What this task involves:
What the task needs is the data below, written out verbatim.

(Stored data)
○ ○ ○

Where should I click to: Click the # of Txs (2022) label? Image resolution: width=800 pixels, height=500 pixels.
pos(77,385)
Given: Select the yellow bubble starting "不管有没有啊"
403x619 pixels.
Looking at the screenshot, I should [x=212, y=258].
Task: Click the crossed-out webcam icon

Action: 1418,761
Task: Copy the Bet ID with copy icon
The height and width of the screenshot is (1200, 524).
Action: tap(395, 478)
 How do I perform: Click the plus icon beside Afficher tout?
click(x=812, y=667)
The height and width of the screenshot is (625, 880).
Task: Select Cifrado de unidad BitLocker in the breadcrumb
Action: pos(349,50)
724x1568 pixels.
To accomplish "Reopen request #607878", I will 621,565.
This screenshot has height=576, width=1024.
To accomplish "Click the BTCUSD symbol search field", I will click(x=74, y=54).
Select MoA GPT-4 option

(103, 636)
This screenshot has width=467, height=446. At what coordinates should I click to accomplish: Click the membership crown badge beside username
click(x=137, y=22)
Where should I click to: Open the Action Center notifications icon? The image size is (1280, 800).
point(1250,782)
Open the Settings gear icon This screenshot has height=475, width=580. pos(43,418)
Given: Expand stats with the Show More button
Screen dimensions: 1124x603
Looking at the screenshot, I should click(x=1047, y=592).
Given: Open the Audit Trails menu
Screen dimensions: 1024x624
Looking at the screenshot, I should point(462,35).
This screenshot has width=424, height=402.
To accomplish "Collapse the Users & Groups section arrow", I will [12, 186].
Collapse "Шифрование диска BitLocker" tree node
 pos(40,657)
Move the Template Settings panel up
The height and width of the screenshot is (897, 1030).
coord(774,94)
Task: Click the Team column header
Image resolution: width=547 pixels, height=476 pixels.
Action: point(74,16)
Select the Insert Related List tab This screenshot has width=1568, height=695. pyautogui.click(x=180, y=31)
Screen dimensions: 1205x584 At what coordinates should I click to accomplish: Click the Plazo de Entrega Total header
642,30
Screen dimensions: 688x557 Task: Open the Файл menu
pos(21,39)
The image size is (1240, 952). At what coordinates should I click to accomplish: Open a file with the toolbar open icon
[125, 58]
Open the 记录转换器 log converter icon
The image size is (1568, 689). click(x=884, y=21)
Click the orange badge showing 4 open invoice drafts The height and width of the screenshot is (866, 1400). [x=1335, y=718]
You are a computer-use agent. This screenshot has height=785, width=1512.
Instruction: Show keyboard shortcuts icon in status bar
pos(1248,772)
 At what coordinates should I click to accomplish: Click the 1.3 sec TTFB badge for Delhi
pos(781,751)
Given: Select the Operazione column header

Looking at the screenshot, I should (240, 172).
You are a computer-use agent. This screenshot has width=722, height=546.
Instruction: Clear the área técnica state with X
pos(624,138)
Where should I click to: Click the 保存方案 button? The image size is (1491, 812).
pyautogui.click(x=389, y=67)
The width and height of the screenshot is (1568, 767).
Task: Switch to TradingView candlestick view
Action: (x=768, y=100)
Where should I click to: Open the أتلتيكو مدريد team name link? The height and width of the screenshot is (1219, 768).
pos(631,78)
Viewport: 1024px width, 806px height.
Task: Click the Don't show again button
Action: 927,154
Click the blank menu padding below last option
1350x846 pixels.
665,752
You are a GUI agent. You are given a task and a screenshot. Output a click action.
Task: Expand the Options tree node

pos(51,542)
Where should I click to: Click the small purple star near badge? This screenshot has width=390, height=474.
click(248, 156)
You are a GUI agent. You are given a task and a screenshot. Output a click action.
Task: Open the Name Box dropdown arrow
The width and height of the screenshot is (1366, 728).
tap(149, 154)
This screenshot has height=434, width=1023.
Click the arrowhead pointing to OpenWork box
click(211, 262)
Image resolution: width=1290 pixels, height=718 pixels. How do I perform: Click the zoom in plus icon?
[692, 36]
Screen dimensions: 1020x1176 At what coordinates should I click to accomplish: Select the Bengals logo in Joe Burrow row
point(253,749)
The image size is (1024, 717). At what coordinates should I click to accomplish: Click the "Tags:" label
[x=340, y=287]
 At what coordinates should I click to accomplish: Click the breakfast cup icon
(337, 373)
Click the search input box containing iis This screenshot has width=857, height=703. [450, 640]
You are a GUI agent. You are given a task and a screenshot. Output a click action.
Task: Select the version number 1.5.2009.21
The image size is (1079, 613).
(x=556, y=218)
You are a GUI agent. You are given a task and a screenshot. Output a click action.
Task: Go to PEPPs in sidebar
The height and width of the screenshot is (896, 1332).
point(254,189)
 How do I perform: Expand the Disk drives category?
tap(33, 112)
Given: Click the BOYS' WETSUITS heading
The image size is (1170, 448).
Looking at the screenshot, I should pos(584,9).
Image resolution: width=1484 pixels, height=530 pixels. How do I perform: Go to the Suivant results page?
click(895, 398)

○ ○ ○

Your response:
Where should I click to: Click the # of Txs (2022) label? Image resolution: width=800 pixels, height=500 pixels.
pos(77,385)
Given: Select the yellow bubble starting "不管有没有啊"
403x619 pixels.
Looking at the screenshot, I should [x=212, y=258].
Task: Click the crossed-out webcam icon

Action: 1418,761
Task: Copy the Bet ID with copy icon
The height and width of the screenshot is (1200, 524).
Action: tap(395, 478)
 How do I perform: Click the plus icon beside Afficher tout?
click(x=812, y=667)
The height and width of the screenshot is (625, 880).
Task: Select Cifrado de unidad BitLocker in the breadcrumb
Action: pos(349,50)
724x1568 pixels.
To accomplish "Reopen request #607878", I will 621,565.
This screenshot has height=576, width=1024.
To accomplish "Click the BTCUSD symbol search field", I will click(x=74, y=54).
Select MoA GPT-4 option

(103, 636)
This screenshot has width=467, height=446. At what coordinates should I click to accomplish: Click the membership crown badge beside username
click(x=137, y=22)
Where should I click to: Open the Action Center notifications icon? The image size is (1280, 800).
point(1250,782)
Open the Settings gear icon This screenshot has height=475, width=580. pos(43,418)
Given: Expand stats with the Show More button
Screen dimensions: 1124x603
Looking at the screenshot, I should click(x=1047, y=592).
Given: Open the Audit Trails menu
Screen dimensions: 1024x624
Looking at the screenshot, I should point(462,35).
This screenshot has width=424, height=402.
To accomplish "Collapse the Users & Groups section arrow", I will [12, 186].
Collapse "Шифрование диска BitLocker" tree node
 pos(40,657)
Move the Template Settings panel up
The height and width of the screenshot is (897, 1030).
coord(774,94)
Task: Click the Team column header
Image resolution: width=547 pixels, height=476 pixels.
Action: point(74,16)
Select the Insert Related List tab This screenshot has width=1568, height=695. pyautogui.click(x=180, y=31)
Screen dimensions: 1205x584 At what coordinates should I click to accomplish: Click the Plazo de Entrega Total header
642,30
Screen dimensions: 688x557 Task: Open the Файл menu
pos(21,39)
The image size is (1240, 952). At what coordinates should I click to accomplish: Open a file with the toolbar open icon
[125, 58]
Open the 记录转换器 log converter icon
The image size is (1568, 689). click(x=884, y=21)
Click the orange badge showing 4 open invoice drafts The height and width of the screenshot is (866, 1400). [x=1335, y=718]
You are a computer-use agent. This screenshot has height=785, width=1512.
Instruction: Show keyboard shortcuts icon in status bar
pos(1248,772)
 At what coordinates should I click to accomplish: Click the 1.3 sec TTFB badge for Delhi
pos(781,751)
Given: Select the Operazione column header

Looking at the screenshot, I should (240, 172).
You are a computer-use agent. This screenshot has width=722, height=546.
Instruction: Clear the área técnica state with X
pos(624,138)
Where should I click to: Click the 保存方案 button? The image size is (1491, 812).
pyautogui.click(x=389, y=67)
The width and height of the screenshot is (1568, 767).
Task: Switch to TradingView candlestick view
Action: (x=768, y=100)
Where should I click to: Open the أتلتيكو مدريد team name link? The height and width of the screenshot is (1219, 768).
pos(631,78)
Viewport: 1024px width, 806px height.
Task: Click the Don't show again button
Action: 927,154
Click the blank menu padding below last option
1350x846 pixels.
665,752
You are a GUI agent. You are given a task and a screenshot. Output a click action.
Task: Expand the Options tree node

pos(51,542)
Where should I click to: Click the small purple star near badge? This screenshot has width=390, height=474.
click(248, 156)
You are a GUI agent. You are given a task and a screenshot. Output a click action.
Task: Open the Name Box dropdown arrow
The width and height of the screenshot is (1366, 728).
tap(149, 154)
This screenshot has height=434, width=1023.
Click the arrowhead pointing to OpenWork box
click(211, 262)
Image resolution: width=1290 pixels, height=718 pixels. How do I perform: Click the zoom in plus icon?
[692, 36]
Screen dimensions: 1020x1176 At what coordinates should I click to accomplish: Select the Bengals logo in Joe Burrow row
point(253,749)
The image size is (1024, 717). At what coordinates should I click to accomplish: Click the "Tags:" label
[x=340, y=287]
 At what coordinates should I click to accomplish: Click the breakfast cup icon
(337, 373)
Click the search input box containing iis This screenshot has width=857, height=703. [450, 640]
You are a GUI agent. You are given a task and a screenshot. Output a click action.
Task: Select the version number 1.5.2009.21
The image size is (1079, 613).
(x=556, y=218)
You are a GUI agent. You are given a task and a screenshot. Output a click action.
Task: Go to PEPPs in sidebar
The height and width of the screenshot is (896, 1332).
point(254,189)
 How do I perform: Expand the Disk drives category?
tap(33, 112)
Given: Click the BOYS' WETSUITS heading
The image size is (1170, 448).
Looking at the screenshot, I should pos(584,9).
Image resolution: width=1484 pixels, height=530 pixels. How do I perform: Go to the Suivant results page?
click(895, 398)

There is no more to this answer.